The DSM-5 goes deeper in explanation of these related disorders saying “other obsessive-compulsive and related disorders are characterized primarily by recurrent body-focused repetitive behaviors (hair pulling, skin picking) and repeated attempts to decrease or stop the behaviors.”
It states that Body dysmorphic disorder is characterized by the person being occupied with a particular perceived defect/flaw in their physical appearance which is either not observable or only slightly seen by others. These people might check in the mirror periodically, excessively groom themselves, and reassurance seeking.
The DSM-5 continues with hoarding disorders, which persists by having difficulty discarding or parting with items, regardless of the item’s value. Excessive acquisition of hoarding consists of excessive collecting, stealing, or buying items when they have no space for the item at home.
Trichotillomania, which is the hair-pulling disorder, is characterized when a person pulls out their hair on a normal basis which causes them hair loss. And Excoriation, skin-picking, is characterized by a person picking at their skin trying to get rid of skin lesions, which are bumps, moles, and sores. Both these disorders might also be done because it brings gratification, pleasure, or a sense of relief when the hair is pulled at/skin is picked at.
“A lot of people will say ‘I have OCD’ when truly they have more of a personality disorder,” Gregory explained. She stresses that Obsessive-compulsive disorder is a repetitive obsession and behavior, and that “obsessive-compulsive personality disorder is just someone who tends to be hypervigilant organized…and really a perfectionistic.”
Gregory stated that just like with OCD, Obsessive-compulsive personality disorder can create anxiety for people as well, but they are in two different categories.

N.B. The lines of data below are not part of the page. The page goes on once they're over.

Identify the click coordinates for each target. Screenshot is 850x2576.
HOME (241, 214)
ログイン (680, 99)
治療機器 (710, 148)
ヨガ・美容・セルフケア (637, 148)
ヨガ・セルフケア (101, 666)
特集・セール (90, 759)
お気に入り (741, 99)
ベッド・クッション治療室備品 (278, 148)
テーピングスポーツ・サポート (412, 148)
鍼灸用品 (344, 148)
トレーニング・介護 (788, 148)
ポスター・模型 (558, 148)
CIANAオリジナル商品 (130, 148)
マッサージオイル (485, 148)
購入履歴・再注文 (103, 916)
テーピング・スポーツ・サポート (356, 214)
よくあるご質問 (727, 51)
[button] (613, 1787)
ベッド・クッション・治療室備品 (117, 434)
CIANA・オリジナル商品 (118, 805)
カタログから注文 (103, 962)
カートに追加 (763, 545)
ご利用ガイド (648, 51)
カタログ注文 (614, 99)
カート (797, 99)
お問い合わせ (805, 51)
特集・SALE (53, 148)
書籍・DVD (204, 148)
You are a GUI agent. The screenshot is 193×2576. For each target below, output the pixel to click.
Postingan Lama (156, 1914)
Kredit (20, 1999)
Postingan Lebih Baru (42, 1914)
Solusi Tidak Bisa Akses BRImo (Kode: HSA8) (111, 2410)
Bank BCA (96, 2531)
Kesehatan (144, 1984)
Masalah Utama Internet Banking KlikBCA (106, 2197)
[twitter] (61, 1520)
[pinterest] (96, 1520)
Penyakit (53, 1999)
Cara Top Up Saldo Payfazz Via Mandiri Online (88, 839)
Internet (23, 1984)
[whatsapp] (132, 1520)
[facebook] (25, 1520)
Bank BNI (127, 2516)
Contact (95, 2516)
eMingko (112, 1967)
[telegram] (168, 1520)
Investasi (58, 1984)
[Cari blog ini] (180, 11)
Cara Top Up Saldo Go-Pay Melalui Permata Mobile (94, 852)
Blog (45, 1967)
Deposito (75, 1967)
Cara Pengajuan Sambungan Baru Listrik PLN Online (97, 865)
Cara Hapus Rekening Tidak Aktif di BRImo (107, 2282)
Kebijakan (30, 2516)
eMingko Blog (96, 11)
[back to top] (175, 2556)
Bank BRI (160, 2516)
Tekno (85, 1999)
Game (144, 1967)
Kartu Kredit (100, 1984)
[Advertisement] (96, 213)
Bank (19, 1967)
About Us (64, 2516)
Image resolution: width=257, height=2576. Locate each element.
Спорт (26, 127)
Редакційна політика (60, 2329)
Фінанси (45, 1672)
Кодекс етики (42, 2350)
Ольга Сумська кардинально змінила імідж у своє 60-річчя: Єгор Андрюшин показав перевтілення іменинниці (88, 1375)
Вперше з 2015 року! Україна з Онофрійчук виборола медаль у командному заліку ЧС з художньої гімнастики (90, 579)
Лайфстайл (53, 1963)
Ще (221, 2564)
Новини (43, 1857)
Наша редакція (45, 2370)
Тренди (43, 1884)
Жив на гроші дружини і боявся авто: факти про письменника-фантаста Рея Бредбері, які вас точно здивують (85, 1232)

The International OCD Foundation states that, “In the context of OCD, obsessions are time consuming and get in the way of important activities the person values… it determines whether someone has OCD – a psychological disorder – rather than an obsessive personality trait.” Everyone might have an “obsessive” thought every once in a while and be momentarily concerned. However, in the context of OCD, these thoughts come frequently and trigger anxiety, which gets in the way of one’s day-to-day functioning.
According to the International OCD Foundation, OCD is usually treated with medication, psychotherapy, or both. Psychotherapy can include cognitive behavior therapy (CBT) or Exposure and Response Prevention (EX/RP), which is effective in reducing compulsive behaviors.
There are several websites about self-treating OCD. One website is Anxiety Canada, which lists different ways to help OCD symptoms, including facing fears – learning to gradually face one’s fears. It also lists Building a fear ladder – ranking your fears/triggers in order from least scary to most scary; climbing the fear ladder – starting with the least scary and work your way up to the most by exposing yourself to those situations; and Building on Bravery – if you notice improvements, give yourself credit and reward yourself.
However, for those needing more help, Gregory mentioned that SPC students are more than welcome to come to the Health and Wellness Center to seek counseling on OCD. If needed, counselors can recommend psychiatrists.